*** Begin section ***

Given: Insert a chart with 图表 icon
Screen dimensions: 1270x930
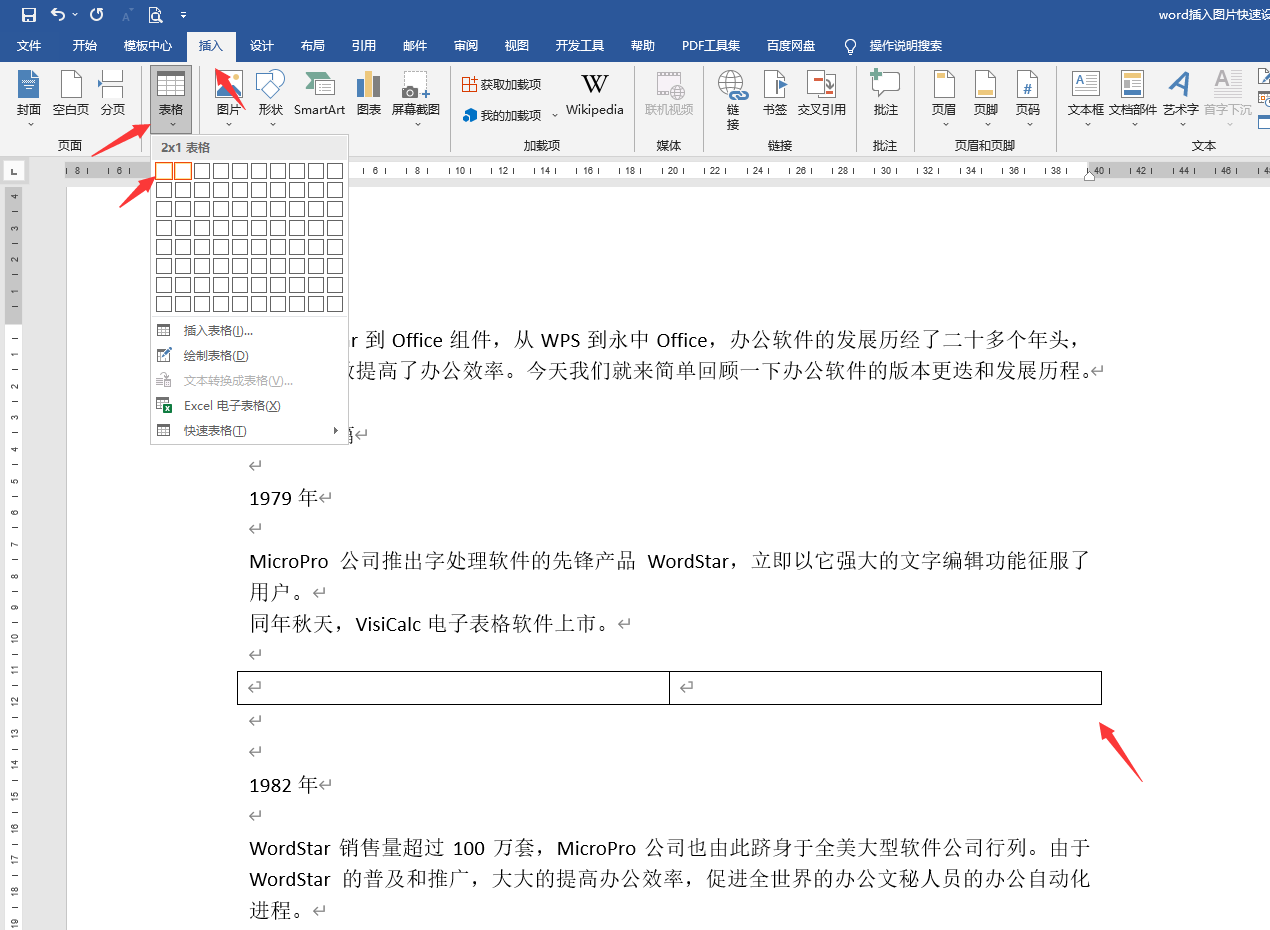Looking at the screenshot, I should (369, 93).
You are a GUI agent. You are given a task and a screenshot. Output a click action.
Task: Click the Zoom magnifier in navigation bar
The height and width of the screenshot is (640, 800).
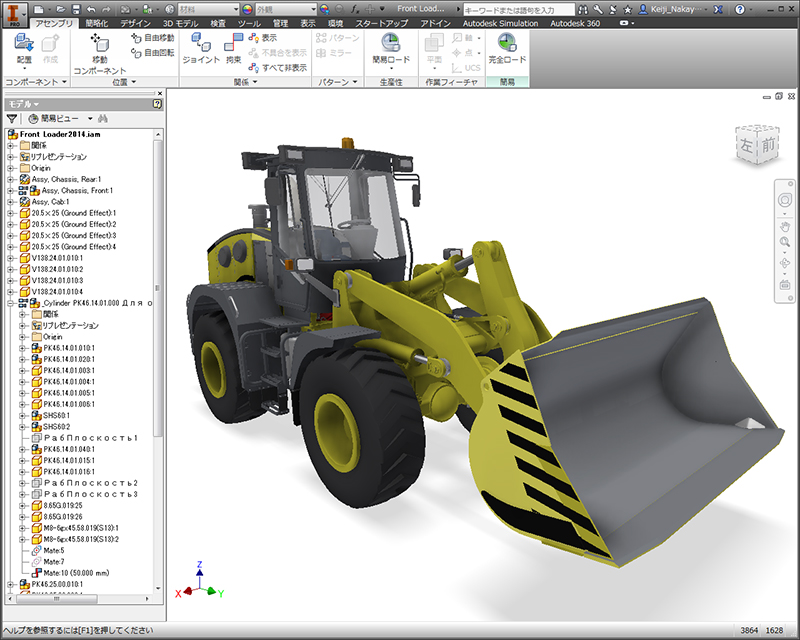pos(785,243)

*** End section ***

**TASK DETAILS:** Pictures stay out; everything else in the listing above is to be repeated exactly.

**RESULT BELOW:**
Given: Insert a chart with 图表 icon
Screen dimensions: 1270x930
Looking at the screenshot, I should (369, 93).
You are a GUI agent. You are given a task and a screenshot. Output a click action.
Task: Click the Zoom magnifier in navigation bar
The height and width of the screenshot is (640, 800).
pos(785,243)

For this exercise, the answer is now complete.